Copy out the entries from the line with "Click the magnifying glass in search field" to the line with "Click the chart", changing "Pay now" to "Pay later" and keeping everything else the same.

- - - - -

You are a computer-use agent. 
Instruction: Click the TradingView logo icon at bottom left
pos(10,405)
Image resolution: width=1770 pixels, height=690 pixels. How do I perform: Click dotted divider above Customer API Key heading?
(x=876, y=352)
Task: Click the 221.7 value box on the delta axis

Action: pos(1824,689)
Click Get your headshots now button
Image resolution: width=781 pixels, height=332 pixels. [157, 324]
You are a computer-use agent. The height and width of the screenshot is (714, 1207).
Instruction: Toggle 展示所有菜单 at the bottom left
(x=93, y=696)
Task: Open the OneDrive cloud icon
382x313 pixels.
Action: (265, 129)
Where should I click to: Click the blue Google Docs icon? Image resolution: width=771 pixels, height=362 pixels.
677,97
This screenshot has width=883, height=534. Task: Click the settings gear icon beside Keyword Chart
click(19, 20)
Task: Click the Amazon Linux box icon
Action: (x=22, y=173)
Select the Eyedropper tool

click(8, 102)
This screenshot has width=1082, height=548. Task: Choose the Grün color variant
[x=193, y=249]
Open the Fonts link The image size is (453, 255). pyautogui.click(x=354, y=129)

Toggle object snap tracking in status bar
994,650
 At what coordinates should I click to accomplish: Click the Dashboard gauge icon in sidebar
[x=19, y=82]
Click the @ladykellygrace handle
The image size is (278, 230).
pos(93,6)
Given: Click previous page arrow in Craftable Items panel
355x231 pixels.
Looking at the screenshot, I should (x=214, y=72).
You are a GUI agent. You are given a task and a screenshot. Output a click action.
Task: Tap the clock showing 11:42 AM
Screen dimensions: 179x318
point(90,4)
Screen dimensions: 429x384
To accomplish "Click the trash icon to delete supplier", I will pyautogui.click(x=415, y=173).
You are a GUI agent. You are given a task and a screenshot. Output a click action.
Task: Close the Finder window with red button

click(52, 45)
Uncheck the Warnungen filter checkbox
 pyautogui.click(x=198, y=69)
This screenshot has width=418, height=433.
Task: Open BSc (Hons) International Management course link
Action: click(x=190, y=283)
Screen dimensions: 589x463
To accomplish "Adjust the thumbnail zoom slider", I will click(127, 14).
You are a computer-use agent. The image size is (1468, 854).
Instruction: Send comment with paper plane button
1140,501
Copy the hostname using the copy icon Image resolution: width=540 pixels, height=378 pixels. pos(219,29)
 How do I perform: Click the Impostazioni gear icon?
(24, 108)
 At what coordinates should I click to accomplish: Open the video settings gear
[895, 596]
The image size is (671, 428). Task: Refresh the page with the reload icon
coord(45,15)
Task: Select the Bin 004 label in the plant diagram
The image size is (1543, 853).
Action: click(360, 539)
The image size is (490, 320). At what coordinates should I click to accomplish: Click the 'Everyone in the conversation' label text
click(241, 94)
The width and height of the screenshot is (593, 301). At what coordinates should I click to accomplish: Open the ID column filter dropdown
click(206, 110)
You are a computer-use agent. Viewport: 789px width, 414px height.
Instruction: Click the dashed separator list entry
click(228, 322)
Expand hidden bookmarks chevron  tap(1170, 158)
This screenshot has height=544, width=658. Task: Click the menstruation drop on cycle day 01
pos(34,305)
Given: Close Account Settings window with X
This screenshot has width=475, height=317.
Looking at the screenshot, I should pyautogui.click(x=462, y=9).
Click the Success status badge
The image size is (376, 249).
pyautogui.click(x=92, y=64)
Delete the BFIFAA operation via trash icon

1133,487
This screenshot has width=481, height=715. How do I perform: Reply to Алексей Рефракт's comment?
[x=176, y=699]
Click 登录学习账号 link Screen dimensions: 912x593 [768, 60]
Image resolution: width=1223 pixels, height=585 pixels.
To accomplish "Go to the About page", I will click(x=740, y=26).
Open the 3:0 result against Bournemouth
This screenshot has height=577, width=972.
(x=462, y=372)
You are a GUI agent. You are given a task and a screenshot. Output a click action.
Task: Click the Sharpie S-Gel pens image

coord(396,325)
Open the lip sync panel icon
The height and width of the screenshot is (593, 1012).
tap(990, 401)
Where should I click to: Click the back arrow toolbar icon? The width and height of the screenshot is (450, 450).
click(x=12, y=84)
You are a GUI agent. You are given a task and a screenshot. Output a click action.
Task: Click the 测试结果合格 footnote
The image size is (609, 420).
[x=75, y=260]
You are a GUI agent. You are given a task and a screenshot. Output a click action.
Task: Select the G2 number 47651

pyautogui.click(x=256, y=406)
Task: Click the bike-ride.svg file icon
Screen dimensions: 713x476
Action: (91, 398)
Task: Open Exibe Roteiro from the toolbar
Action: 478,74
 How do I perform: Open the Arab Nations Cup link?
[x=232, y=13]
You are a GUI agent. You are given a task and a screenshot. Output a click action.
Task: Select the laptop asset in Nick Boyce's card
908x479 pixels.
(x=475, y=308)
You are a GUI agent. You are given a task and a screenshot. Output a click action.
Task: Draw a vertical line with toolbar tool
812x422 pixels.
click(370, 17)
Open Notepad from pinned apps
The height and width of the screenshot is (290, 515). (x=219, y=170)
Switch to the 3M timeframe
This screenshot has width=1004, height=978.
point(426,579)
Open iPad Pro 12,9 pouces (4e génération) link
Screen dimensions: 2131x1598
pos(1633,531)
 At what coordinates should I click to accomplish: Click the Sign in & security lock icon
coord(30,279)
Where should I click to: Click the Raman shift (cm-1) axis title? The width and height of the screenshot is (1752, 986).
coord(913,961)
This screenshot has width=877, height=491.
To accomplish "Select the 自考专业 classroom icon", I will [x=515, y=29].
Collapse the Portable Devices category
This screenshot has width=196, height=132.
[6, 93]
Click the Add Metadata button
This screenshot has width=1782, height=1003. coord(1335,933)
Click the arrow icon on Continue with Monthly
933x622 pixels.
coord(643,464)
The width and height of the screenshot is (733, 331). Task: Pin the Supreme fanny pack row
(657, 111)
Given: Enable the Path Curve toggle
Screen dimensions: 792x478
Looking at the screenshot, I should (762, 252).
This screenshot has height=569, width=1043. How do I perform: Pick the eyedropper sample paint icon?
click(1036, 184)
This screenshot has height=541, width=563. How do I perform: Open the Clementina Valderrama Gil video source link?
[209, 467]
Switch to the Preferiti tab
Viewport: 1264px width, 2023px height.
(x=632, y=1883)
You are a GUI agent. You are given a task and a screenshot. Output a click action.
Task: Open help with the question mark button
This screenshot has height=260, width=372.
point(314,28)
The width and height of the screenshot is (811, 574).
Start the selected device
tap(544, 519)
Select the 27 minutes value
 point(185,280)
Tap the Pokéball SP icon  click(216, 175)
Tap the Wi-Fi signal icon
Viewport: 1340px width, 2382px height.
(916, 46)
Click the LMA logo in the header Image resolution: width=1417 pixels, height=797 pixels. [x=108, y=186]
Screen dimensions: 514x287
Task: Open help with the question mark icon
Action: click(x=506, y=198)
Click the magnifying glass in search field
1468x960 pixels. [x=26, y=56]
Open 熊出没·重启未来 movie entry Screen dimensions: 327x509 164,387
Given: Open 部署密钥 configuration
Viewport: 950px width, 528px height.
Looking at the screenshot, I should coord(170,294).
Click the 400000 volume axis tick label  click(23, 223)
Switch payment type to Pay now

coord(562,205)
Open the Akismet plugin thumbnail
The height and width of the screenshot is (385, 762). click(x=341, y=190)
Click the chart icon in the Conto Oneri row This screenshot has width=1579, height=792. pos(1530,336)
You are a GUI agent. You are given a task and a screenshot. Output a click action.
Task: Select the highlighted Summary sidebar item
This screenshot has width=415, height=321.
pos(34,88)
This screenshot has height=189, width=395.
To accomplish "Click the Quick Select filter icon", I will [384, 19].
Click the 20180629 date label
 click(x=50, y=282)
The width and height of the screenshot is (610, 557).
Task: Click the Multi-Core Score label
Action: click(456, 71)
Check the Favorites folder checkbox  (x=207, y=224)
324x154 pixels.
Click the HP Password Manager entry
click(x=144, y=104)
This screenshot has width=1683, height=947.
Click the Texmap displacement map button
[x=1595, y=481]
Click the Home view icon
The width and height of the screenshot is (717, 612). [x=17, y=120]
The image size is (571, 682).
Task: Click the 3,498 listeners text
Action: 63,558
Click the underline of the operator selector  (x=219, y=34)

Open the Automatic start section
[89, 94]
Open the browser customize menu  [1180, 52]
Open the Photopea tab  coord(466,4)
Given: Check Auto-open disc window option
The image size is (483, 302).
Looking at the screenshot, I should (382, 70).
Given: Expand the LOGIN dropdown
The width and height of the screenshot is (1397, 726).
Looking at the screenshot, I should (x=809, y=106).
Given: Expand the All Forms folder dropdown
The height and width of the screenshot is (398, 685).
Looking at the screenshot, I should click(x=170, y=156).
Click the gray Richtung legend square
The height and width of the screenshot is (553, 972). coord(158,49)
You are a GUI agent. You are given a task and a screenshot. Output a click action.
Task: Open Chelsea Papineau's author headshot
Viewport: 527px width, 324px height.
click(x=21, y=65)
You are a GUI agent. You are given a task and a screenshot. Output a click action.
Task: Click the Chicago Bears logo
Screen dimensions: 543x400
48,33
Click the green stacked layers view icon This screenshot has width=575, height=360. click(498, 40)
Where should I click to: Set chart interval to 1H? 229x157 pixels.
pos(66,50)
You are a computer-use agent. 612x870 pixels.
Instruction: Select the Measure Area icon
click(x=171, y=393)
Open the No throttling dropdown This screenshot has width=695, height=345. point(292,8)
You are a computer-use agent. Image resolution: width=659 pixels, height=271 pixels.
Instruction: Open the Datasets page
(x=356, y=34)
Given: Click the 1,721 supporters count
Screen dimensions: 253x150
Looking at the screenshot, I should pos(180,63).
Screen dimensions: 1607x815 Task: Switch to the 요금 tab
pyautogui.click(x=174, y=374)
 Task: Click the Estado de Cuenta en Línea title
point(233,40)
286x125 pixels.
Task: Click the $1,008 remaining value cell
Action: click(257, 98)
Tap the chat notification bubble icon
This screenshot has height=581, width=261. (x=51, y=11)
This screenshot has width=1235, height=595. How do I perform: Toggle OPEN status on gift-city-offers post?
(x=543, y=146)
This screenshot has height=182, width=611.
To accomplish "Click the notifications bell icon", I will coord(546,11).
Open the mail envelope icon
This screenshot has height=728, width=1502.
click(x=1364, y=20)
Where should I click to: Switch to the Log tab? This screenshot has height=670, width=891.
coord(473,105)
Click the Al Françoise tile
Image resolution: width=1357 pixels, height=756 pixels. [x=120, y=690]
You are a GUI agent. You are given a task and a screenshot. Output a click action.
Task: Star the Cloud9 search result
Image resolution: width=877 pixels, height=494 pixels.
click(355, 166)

- - - - -

● **Finished task**:
Click the magnifying glass in search field
1468x960 pixels. [x=26, y=56]
Open 熊出没·重启未来 movie entry Screen dimensions: 327x509 164,387
Given: Open 部署密钥 configuration
Viewport: 950px width, 528px height.
Looking at the screenshot, I should coord(170,294).
Click the 400000 volume axis tick label  click(23, 223)
Switch payment type to Pay later

coord(562,205)
Open the Akismet plugin thumbnail
The height and width of the screenshot is (385, 762). click(x=341, y=190)
Click the chart icon in the Conto Oneri row This screenshot has width=1579, height=792. pos(1530,336)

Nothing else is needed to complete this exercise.